Pfizer’s continuing litigation in the Philippines is not about generics. The Philippines Government only sought to import samples of the drug in order to secure registration, so it could be imported for sale once the patent expired, giving the citizens of the Philippines access to more affordable drugs. This practice, referred to as "early working" of the patent, is widely permitted in developed countries, including the United States, Canada, Australia, and most members of the European Union. Indeed, before the lawsuit, early working was permitted in the Philippines under common law, the approach used by the United States before the US law was changed to provide for a statutory exception to patent rights for this purpose (the "Bolar" amendment). Further, early working of the patent for purposes of drug registration was held to be legal under WTO rules in a 2000 case involving Canada, and is endorsed by the World Health Organization as an important measure to protect consumer interests.

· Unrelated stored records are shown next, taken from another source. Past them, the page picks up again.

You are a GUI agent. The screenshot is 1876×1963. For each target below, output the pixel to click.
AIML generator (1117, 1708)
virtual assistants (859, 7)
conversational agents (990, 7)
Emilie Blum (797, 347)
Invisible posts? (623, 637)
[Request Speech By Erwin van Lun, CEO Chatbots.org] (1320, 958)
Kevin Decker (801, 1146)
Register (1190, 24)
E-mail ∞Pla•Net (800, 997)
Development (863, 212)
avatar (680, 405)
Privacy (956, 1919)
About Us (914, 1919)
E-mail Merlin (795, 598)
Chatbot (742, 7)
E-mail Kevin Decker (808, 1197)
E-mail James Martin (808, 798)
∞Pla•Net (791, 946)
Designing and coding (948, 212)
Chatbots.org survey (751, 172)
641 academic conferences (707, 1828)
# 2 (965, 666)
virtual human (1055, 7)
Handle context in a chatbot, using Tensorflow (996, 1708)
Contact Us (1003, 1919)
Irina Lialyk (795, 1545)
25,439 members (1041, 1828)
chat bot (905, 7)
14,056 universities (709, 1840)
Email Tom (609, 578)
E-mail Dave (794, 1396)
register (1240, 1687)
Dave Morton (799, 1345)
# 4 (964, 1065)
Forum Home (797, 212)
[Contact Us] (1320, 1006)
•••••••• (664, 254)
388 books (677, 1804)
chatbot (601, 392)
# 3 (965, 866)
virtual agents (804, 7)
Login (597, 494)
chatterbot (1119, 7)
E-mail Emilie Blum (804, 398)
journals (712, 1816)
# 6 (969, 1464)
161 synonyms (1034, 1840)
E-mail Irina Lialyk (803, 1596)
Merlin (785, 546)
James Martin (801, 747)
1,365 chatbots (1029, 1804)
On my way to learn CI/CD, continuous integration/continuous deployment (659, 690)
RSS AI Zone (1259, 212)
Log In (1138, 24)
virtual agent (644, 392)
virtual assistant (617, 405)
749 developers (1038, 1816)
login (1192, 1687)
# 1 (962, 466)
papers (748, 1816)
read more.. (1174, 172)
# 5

Pfizer's response was not only to sue the Philippines to block this common and widely endorsed practice, but to sue two government officials in the Philippines in their personal capacity -- a tactic that is widely seen as intimidation, not only in the Philippines, but across the region. Indeed, as our previous letter indicated, this was the primary complaint against Mr. McKinnell. Mr. McKinnell is fully aware of this, but chose not to respond substantively to this point.

Thank you again for taking the time to answer our Open Letter. I remain at your disposal if you require more information. I share your wish that any interested members of the Stanford community should be familiar with the views of all parties here and I therefore encourage you to broadly share this response.


Judit Rius Sanjuan
Staff Attorney
Consumer Project on Technology
1621 Connecticut Ave, NW, Suite 500
Washington, DC 20009 USA

Friday, September 22, 2006

A good idea: amending Philippines’s Patent Law

Not all are bad news in the Philippines fight for affordable medicines. There is currently an excellent initiative to amend the Philippine Patent Law and incorporate public health flexibilities to promote greater competitiveness in the Philippine pharmaceutical industry and made medicines more affordable and accessible.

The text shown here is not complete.